Coordination complexes and polymers from the initial application of phenyl-2-pyridyl ketone azine in mercury chemistry

Abstract

A series of new mercury(II) azine Schiff base complexes have been synthesized and characterized from the initial use of phenyl-2-pyridyl ketone azine in HgII chemistry. The synthetic/crystallization technique utilized involved the use of a branched tube, where temperature differential allowed for the slow crystallization of the products. The synthesized compounds are the mononuclear [Hg(L)Cl2] (1), [Hg(L)Br2] (2), [Hg(L)(NO2)2] (3), and the dinuclear [Hg2(μ-L)(SCN)4] (4) coordination compounds, as well as a 1D coordination polymer [Hg(L)(μ-I)2HgI2]n (5) (L=phenyl-2-pyridyl ketone azine). From the X-ray data, it is evident that this versatile ligand functions as a bi- or tridentate chelate, and is also able to bridge two HgII centers.

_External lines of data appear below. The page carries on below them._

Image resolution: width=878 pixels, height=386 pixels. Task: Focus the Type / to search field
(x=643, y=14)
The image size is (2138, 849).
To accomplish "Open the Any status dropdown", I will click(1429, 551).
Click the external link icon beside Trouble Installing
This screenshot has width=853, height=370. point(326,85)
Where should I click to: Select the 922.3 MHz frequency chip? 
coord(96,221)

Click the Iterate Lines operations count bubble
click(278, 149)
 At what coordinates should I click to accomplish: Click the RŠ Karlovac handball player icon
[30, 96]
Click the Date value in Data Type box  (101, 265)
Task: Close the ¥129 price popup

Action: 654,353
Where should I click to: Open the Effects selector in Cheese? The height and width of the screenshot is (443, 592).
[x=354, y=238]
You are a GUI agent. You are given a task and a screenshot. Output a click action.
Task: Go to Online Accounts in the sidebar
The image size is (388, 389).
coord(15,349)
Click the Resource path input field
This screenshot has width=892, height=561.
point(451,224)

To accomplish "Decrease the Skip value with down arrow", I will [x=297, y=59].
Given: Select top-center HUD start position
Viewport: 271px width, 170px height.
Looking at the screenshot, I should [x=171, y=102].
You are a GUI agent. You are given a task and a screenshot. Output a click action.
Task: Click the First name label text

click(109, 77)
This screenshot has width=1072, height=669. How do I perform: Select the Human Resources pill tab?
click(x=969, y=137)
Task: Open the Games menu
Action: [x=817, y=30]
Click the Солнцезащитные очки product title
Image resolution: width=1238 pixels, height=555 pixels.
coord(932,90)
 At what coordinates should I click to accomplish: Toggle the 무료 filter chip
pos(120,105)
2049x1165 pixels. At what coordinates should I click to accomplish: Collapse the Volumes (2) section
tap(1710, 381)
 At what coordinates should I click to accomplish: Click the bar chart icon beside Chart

The crystal structures of 1 and 2 are similar, both containing two crystallographically independent HgII molecules, one tetrahedrally coordinated and one exhibiting trigonal bipyramidal geometry. The heptacoordinated HgII center in 3 adopts a distorted capped trigonal prismatic coordination sphere, while in the dinuclear complex 4, the metal ions are bridged via the bis(bidentate) L and each center is also bound to two S-bonded thiocyanate units. The one-dimensional coordination polymer in 5 consists of a tetrahedral HgI4 and a trigonal bipyramidal HgN3I2 chromophore unit, bridged by μ-I− bridges. The thermal stability of the crystal lattice in 1–5 follows the pattern 3>1>2>5>4, as studied by TG/DTA, while the TG data of 1, 2, and 5 are similar, but different than the respective ones for 3 and 4, between which important similarities are observed. In the solid state, the ligand and compounds 1–5 exhibit intraligand π→π∗ fluorescence at room temperature.